Her style is eclectic. She mixes designer and second-hand. She loves heels. She wears diamonds. She is eccentric with favourite pieces, including a Helmut Lang and a pair of Westwood rocking-horse shoes. But her look is not weird, boho or stylised. Increasingly it is glossy, glamorous, classic. "You won't see her wearing pink because it's this season's colour but because she found a great antique rose twinset on Melrose that she had to have," writes Armstrong.

It looks effortless, and yet we all know that you have to work like hell to make anything look that easy. And that is perhaps what really makes Kate Moss much more than just another supermodel who has to stage a comeback at the age of 25. Two years ago her mother was asked how she saw her daughter's future. "Married with children," she replied. Kate has reached a stage where it all seems a bit empty, and she is supposed to have sought the services of a spiritualist. "I can't go out on my own, even if I need a packet of fags. When I look at billboards of myself 40ft high in the street, I don't see myself any more.

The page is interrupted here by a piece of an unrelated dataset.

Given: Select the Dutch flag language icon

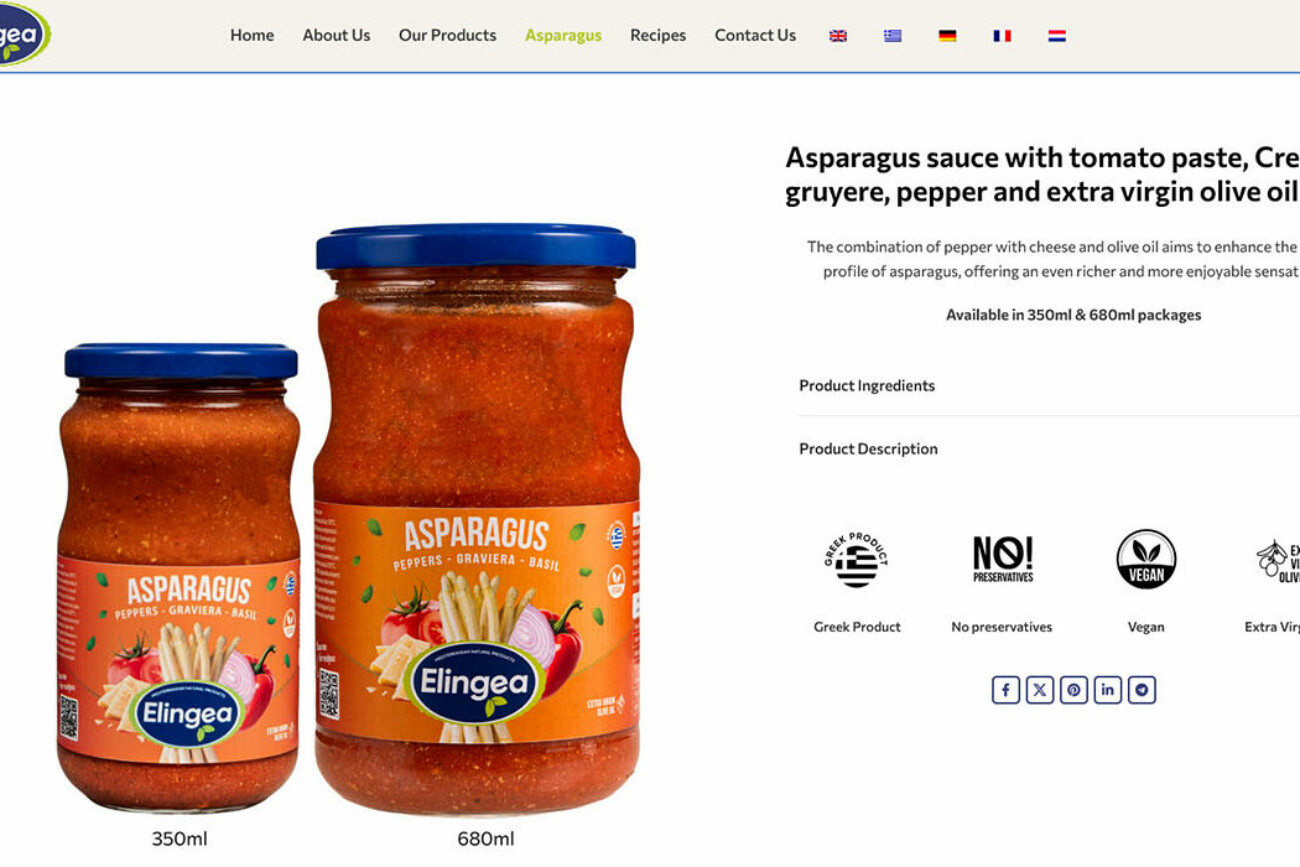Looking at the screenshot, I should click(x=1057, y=36).
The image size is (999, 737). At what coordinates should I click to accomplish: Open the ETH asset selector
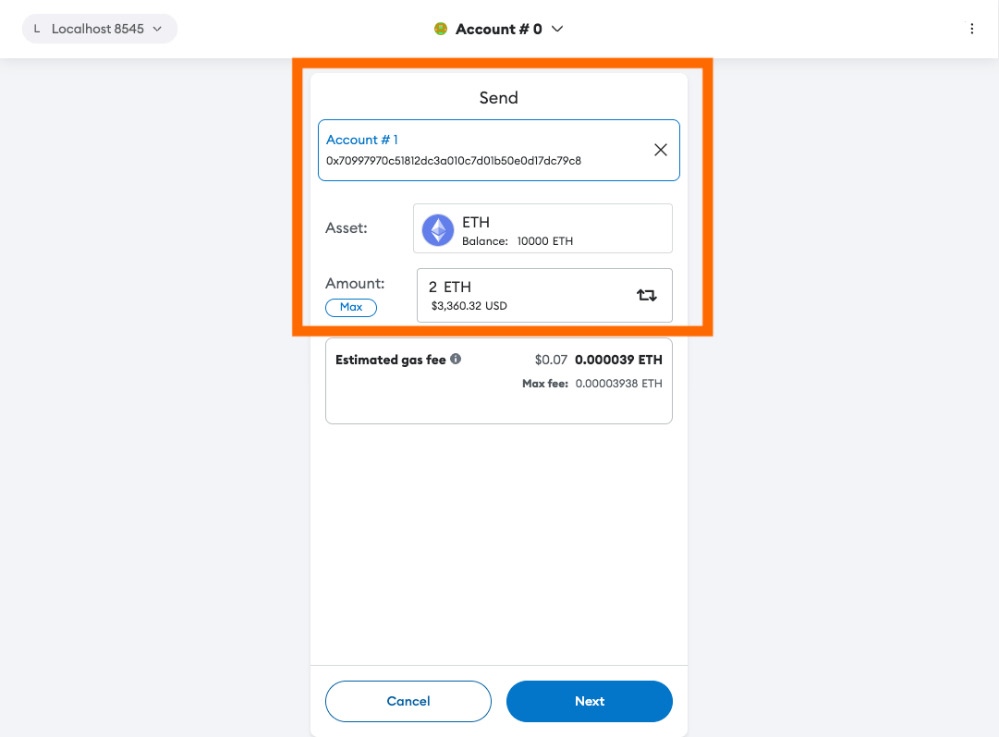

I just see an image of what someone's trying to advertise, and that's sad."

Perhaps, though, that is just reality. Her reality. Her completely abnormal normality. It seems incredible that someone with as much going for her as Kate Moss is going to let this fact of advertising life get her down. After all, she is 25, is worth pounds 3m and dresses like a dream. Perhaps someone should go up and shout at her: "You're not normal." Somehow I don't think "married with children" really sums up her future. Her future lies in fashion. Anyone can see that.

Ann Treneman

Life Story

Born: 16 January 1974 to Peter and Linda Moss. They split when she was 14.

Childhood: Croydon. Has been described as the biggest thing to hit the place since the Inland Revenue offices. Educated at Ridgeway Junior School, followed by Riddlesdown High School.

Nicknames: Mosschops. Mossy. Sex on a Stick Insect. Cool Britannia.

Key to success: "People keep booking me because I've got this thing where I just know what the other person wants."

Friends say: "She's reached a point where she wants something a bit real."

She says: "I used to get upset about taking my clothes off, now I'll get my tits out at any chance. At shows, you don't notice it. You take your clothes off and put more on."